Les sorcières des Bouches-du-Rhône rappellent que la sorcière est un archétype populaire qui évoque “une femme forte, rebelle, qui s’échappe de son statut assigné, imposé, qui élargit son pouvoir en dehors des normes sociétales et qui pour ça est punie, isolée, vilipendée, brûlée au bûcher”.

« Un privilège occidental féminin de se revendiquer sorcière »  Yann Lignereux  

L’inconscient collectif a beau situer l’existence des sorcières et leur chasse à une époque lointaine, elles sont bel et bien présentes au 21ème siècle. Qu’elles brandissent des chapeaux pointus au milieu de manifestations ou qu’elles vivent en communauté dans les montagnes, nos sociétés occidentales ont su en faire un symbole de force et d’invincibilité. Yann Lignereux tient cependant à rappeler un point important :

« Au Népal, en Afrique, et en Indonésie, beaucoup de sorcières et de femmes souffrent de cette injonction et de cette accusation »  Yann Lignereux

Selon l’historien, il existerait alors un certain privilège occidental dans le fait de se revendiquer sorcière, quand celles-ci sont encore détenues dans des camps sur d’autres continents.

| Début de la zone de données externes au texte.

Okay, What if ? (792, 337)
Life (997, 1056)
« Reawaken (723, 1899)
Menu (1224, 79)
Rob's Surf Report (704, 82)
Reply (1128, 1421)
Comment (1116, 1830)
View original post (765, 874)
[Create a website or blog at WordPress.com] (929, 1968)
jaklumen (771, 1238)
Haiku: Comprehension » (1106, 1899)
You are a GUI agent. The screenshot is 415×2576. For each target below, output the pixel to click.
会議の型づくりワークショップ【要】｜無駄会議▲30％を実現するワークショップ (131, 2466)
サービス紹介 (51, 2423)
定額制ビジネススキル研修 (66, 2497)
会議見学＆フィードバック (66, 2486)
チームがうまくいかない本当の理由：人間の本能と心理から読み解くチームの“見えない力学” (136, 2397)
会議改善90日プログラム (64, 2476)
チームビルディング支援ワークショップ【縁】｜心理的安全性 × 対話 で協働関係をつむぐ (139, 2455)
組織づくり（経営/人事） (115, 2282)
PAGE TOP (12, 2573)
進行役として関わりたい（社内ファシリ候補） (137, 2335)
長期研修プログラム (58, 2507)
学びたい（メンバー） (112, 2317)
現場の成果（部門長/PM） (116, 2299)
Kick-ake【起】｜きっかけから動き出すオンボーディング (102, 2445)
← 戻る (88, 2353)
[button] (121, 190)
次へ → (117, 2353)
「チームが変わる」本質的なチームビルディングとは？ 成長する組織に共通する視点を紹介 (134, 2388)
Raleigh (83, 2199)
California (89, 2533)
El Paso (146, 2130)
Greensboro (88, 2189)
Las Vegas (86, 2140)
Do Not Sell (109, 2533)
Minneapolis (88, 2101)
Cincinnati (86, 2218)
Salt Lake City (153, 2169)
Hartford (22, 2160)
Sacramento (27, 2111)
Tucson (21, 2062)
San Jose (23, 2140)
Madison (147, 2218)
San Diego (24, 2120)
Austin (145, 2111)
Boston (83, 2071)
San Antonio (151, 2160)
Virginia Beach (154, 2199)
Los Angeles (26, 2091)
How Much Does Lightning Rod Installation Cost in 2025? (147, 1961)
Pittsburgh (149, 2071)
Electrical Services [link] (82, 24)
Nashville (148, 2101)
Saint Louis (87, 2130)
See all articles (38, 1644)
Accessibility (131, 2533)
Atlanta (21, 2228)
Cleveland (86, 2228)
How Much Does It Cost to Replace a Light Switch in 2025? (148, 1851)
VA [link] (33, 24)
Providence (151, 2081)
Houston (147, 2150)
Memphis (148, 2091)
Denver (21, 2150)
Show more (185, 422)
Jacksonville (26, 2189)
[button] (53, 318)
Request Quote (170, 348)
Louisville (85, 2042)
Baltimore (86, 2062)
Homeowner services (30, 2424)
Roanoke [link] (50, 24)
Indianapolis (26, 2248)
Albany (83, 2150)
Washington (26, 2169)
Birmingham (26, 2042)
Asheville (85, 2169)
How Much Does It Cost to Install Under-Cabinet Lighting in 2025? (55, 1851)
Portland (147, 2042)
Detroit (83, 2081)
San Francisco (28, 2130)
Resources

En Afrique, des camps de sorcières existeraient au Ghana depuis 1900. Le pays serait même devenu celui qui en compte le plus sur le continent. Leur expulsion est un puissant mécanisme de défense de l’ordre patriarcal. En 2010, une femme de 72 ans, Ama Hemma est brûlée vive. Ses meurtriers revendiquent avoir voulu éliminer sa magie noire. Ce meurtre a poussé le pays à faire pression sur le gouvernement qui s’engagea à fermer les camps. Fin 2019, le chiffre de 1000 femmes détenues au nord du Ghana serait descendu à 350. Parmi les faits qui leurs sont reprochés, il y a par exemple celui de ne pas avoir enfanté d’un garçon.

Ce qui semble être le scénario d’un mauvais film est pourtant une réalité. Alors quand ces femmes des autres continents pourront-elles à leur tour, brandir leurs balais fièrement ?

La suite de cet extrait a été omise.